It’s that time of year again, the time when administrators and trustees begin the process of determining tuition for the following academic year. The “doom and gloom” faction laments higher tuitions, and questions the viability of on-going increases. On the opposite side are those that champion bigger increases in order to pay faculty and staff, keep up with the competition, and fulfill the mission of the school. Then, of course, there are those who see alternative revenue as the way to reconcile these opposing views, the true silver bullet that allows schools to have their cake and eat it too.
Based on the NAIS Trendbook, it appears that many schools reconcile these opposing views with more modest tuition increases than the national average – a compromise of sorts. But the Trendbook statistics also indicate that moderating tuition increases has no impact on declining enrollment. In other words, this gesture, often emerging from the political exigencies within the Board, does not stop the decline in enrollment.
The discussion repeats itself and so do the compromises. It’s like a bad movie that you are forced to watch over and over.
Why? Several reasons.
1. Schools continue to do little demographic and income research for the areas they are serving.
2. Schools can be incredibly insular. The problem is often “out there”- the economy, being the best-kept secret in town, too expensive. Rarely are these assumptions tested.
3. Schools refuse to see tuition setting as a strategic issue that requires a choice and a plan. It’s true that the choice may be the result of the school’s best guess about the future, but absent a strategic choice, there is no long-term, coherent philosophy.
4. Too many schools refuse to abandon the implicit deal established years ago whereby faculty are paid little, but left alone unless there are parental complaints. Thus, B-/C+ teachers who are doing what they did twenty years ago can often be the norm.

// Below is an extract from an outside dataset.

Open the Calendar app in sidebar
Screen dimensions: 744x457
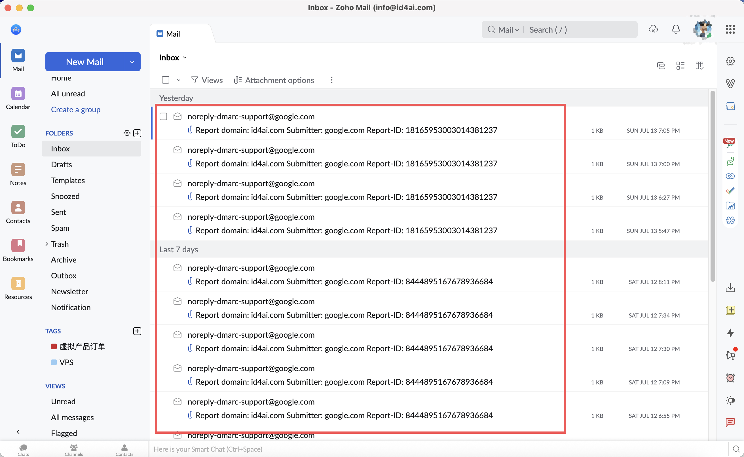point(18,94)
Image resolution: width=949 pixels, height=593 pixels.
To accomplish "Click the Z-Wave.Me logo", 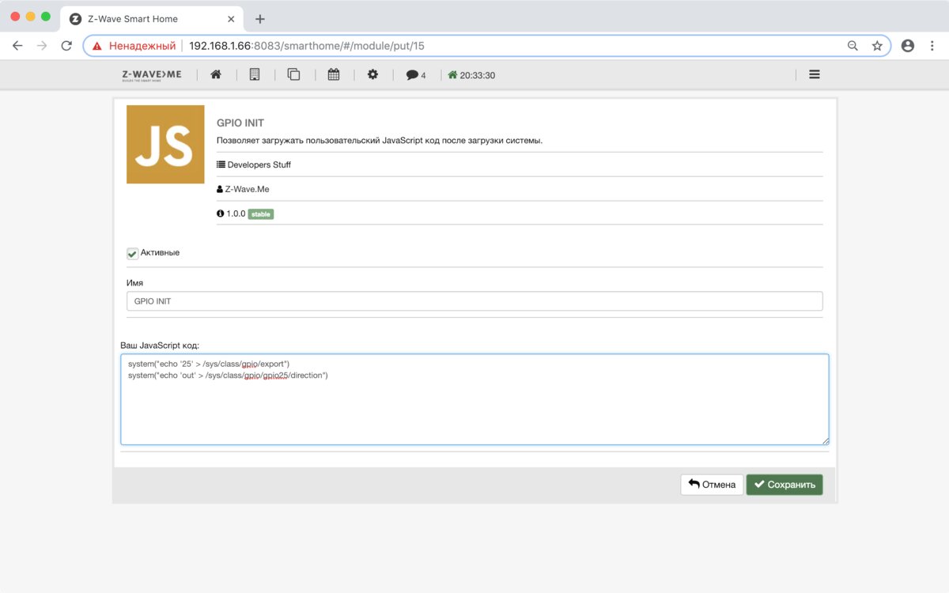I will pyautogui.click(x=151, y=74).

5. Many schools are without a base knowledge of strategic marketing. Thus, setting tuition is serving no larger marketing strategy.
6. Many schools lack a five-year financial model that allows them to play with alternative scenarios involving salaries, tuition, non-salary costs, fund raising, and financial aid.
7. Many schools don’t examine their assumptions about the strategic value of major gift fund raising. If increasing enrollment of mission-appropriate students is the primary strategic goal, then fund raising should support that goal in a justifiable way that emerges from a strategic, cost-benefit analysis.
If independent schools are to successfully face the challenge of financial sustainability, they need to stop chasing rainbows (alternative revenue) or continuing the tired narrative of affordability v. fulfilling mission. Instead, they need to look both inward and outward and use their imaginations to integrate the two. There is no set formula here; each landscape of reality is different and requires a discrete analysis and the proper framing of the strategic challenge. The Head can play a significant role by insisting that trustees and administrators eschew the non-decisions that come in the guise of compromise and instead, choose a strategic path based on data, vision, and mission.